It was mid December, 2013. I laid on the floor or an empty airport somewhere in the 3am hour. The previous few months had completely dismantled me, and attempts by others to intervene had pushed me into isolation. My plan that night was to leave town; never to return. My plan was find my final destination, and drink myself to death.
I had been on a heavy 3-year binge, which followed a 6-year binge, only broken up by a brief 3-month period of sobriety. I lived in a bubble, created by myself as an attempt to shield myself from the opinions and criticism of others. I knew how bad I was. I knew how wrong I lived. I knew that day-in and day-out, I was my own worst enemy. But I couldn't stop.
I don't know exactly how it started, but a decade of bad habits had solidified alcohol as the biggest component in my life. Sure, I tried to fight it along the way, but my attempts were always half-assed, short-lived, and never fueled by sincere motives. I was at war with myself, and I had drank myself into the deepest depths of chaos. On that grungy airport floor, I found my rock bottom.

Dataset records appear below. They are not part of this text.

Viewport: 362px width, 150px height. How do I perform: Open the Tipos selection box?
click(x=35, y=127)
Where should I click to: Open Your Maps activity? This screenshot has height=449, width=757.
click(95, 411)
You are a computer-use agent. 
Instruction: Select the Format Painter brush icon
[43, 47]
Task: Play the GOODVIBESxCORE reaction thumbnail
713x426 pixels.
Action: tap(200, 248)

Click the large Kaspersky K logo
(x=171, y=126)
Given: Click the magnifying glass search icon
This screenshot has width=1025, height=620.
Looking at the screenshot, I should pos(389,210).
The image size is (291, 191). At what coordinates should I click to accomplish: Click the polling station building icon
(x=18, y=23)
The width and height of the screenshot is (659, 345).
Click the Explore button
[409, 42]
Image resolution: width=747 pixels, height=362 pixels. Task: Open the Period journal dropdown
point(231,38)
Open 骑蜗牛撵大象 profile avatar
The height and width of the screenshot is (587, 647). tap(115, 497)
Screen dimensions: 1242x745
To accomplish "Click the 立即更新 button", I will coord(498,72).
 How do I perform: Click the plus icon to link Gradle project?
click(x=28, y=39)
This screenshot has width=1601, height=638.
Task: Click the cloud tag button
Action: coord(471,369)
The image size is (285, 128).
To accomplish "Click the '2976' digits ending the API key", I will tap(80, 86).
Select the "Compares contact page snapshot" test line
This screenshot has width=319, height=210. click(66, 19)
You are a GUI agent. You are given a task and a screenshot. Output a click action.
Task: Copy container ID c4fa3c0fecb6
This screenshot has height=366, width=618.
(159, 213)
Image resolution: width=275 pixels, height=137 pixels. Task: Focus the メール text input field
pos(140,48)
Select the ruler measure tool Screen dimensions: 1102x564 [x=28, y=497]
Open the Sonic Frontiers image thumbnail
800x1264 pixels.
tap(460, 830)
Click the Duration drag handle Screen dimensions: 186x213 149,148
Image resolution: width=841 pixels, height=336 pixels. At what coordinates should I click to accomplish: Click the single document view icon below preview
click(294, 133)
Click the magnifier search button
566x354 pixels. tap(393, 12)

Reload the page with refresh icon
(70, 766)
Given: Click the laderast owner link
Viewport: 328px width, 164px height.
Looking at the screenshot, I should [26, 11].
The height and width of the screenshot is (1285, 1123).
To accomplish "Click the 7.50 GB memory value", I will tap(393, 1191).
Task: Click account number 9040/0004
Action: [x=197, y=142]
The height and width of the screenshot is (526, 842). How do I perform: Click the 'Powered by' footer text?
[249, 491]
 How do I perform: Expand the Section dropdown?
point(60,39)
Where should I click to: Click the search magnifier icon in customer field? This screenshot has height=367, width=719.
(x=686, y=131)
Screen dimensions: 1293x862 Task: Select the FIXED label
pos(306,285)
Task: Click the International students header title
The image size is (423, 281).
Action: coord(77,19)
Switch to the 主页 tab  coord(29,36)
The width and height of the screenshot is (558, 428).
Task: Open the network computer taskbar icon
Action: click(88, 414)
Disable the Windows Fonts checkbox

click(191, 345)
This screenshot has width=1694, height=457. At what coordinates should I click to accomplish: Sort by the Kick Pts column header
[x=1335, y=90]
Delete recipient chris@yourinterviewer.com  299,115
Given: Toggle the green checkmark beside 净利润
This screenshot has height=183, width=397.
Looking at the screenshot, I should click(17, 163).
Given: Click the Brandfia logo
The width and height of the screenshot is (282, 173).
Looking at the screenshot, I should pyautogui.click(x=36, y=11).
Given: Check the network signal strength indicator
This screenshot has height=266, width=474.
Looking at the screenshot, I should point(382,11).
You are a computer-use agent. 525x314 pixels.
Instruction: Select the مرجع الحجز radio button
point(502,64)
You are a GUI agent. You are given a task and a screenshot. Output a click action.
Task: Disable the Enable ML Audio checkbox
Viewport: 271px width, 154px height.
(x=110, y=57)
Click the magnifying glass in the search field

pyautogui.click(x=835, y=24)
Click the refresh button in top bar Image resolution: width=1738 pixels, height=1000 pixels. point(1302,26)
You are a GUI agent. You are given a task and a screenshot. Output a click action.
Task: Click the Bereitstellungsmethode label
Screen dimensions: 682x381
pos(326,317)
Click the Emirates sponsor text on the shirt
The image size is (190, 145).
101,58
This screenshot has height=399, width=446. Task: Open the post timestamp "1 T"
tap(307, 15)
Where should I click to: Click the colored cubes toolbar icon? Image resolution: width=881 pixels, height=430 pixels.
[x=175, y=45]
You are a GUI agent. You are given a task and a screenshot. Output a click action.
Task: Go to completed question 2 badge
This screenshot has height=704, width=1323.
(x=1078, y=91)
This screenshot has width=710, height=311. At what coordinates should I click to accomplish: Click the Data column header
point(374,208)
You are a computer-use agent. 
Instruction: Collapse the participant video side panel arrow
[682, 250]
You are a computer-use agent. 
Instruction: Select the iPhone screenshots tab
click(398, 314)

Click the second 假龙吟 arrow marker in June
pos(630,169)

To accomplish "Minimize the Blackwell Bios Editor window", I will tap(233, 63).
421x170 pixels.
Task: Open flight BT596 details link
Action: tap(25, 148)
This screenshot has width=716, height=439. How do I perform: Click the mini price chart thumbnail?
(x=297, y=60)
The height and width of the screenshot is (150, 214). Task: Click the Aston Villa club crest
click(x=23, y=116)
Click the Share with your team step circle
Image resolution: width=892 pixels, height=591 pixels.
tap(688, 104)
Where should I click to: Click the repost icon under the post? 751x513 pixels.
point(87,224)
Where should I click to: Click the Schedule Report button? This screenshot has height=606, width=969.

However, I did not board an airplane that night. Instead, on January 2, 2014, I checked into a rehab facility. I had been sober for 2-weeks, and I had began to understand the concept of true surrender. For the next 28 days, every hour was spent better understanding my addiction. I dove in, dug deep, took notes, and listened to every sentence spoken by those around me. I wanted sobriety.
On December 17, 2016, I will be 3-years sober. I will be the first to acknowledge that I am no expert in recovery, but I have certainly learned a few things. I live with a respect of just how fragile my sobriety is, and the understanding that there is no guarantee for tomorrow. What 3-years sober has taught me, is that I have been gifted with the ability to reflect on both sides of my addiction. I see and appreciate the irrefutable contrast between life with alcohol, and life without. My mission is to spread the word of hope, with emphasis on the idea that all addicts should never give up. No matter how bad the suffering has become, there can be better days ahead. Square One is a visual representation of this concept of contrast. It is an attempt to reach out to anyone who feels hopeless and lost. It is for every addict who has hit a wall. It is for those who have a friend or loved one who suffers, and need reassurance that it can be done.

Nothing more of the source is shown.